Heaven is where your problems are not solved. Heaven is where your problems are dismissed. To solve a problem is to honor a problem. Heaven is a place where problems are not admitted. Hell is the place where you are not admitted if you don’t have problems.
So, heaven is the company of people who will not pay attention to what you have because all that you have is problems. Heaven is the company of people who will pay attention to what you are because when you pay attention to what you are then you have very little respect left for what you have. And the more attention you pay to what you have the easier it becomes for you to turn oblivious to what you are.
Hell focuses on what you have. Heaven reminds you of what you are and once you clearly remember who you are then you don’t even need heaven. Then what you have is ‘liberation’.
These are three ways of living you know. The most common way of living is, "What do I have?" 990 of 1000 people live constantly worrying and wondering what do I have, how much do I have, how long will it last, and how can I have more. Then some 9 people, maybe, they bother to look at what they are. “What is the quality of my mind, thought, consciousness, life?” Quality is not measured through possessions, because all possessions are ultimately sources of problems. Either they are explicitly problems or they are problems waiting to manifest. They are lyingly latent, dormant.
I am not so much concerned about what I have, the more concern I pay to what I have the more I am empowering my problems.

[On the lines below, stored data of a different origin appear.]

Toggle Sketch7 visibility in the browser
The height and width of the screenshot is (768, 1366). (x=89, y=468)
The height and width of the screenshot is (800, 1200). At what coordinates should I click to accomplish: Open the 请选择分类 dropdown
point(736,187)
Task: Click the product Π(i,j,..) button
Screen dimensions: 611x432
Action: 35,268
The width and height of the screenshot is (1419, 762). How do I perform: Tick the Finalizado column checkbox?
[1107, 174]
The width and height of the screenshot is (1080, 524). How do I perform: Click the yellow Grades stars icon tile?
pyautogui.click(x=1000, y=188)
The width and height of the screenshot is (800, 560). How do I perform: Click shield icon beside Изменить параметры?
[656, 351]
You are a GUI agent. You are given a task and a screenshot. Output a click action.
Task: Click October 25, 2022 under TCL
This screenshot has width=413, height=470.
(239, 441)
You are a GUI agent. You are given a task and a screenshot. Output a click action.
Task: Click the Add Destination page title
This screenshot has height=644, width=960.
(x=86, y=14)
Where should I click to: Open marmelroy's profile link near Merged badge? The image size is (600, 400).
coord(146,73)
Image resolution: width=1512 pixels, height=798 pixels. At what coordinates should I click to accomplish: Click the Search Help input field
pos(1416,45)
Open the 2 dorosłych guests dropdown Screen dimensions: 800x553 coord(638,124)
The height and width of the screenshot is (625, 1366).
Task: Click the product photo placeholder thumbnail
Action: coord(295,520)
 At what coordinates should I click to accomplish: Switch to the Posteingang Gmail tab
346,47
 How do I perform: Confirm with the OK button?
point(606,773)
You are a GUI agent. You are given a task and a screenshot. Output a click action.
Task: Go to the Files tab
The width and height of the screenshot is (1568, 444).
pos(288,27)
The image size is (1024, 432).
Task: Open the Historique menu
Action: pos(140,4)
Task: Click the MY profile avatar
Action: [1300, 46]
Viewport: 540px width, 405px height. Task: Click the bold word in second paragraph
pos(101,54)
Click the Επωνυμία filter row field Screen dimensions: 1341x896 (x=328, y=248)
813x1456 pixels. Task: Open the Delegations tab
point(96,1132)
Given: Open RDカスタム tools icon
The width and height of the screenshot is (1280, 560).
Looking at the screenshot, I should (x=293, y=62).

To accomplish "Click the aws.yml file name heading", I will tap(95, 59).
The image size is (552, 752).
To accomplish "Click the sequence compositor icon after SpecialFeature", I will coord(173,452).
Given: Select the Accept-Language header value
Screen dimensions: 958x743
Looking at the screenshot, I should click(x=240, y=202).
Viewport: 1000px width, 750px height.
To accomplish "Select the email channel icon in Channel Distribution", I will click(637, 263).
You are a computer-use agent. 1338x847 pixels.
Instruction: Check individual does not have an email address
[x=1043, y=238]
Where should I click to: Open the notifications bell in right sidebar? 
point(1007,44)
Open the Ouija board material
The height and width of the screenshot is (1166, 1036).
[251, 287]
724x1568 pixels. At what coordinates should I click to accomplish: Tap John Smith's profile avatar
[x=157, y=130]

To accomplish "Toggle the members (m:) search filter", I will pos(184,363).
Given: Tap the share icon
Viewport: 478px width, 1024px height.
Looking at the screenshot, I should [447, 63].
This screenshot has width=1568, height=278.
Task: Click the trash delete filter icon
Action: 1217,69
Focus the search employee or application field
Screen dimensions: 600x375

I am rather much more concerned about what I am.
And if you pay sufficient and honest attention to who you are then you are liberated of even the need to ask who you are. That’s the fruit of constantly enquiring and wondering about your fundamental existence.
You could either worry about all the miscellaneous things that most people do or you could keep aside all the miscellaneous worries and focus your mind on this one question or concern or worry which is “How I am doing? What’s the quality of my existence? Who am I to be worrying so much?”
Needless to say, all three are meaningful only with respect to one’s mortal existence: ‘Hell, heaven, and liberation’. None of these relate to any kind of afterlife or place that one reaches after death.
Hell is a way of living; heaven is another way of living and liberation is royal life itself.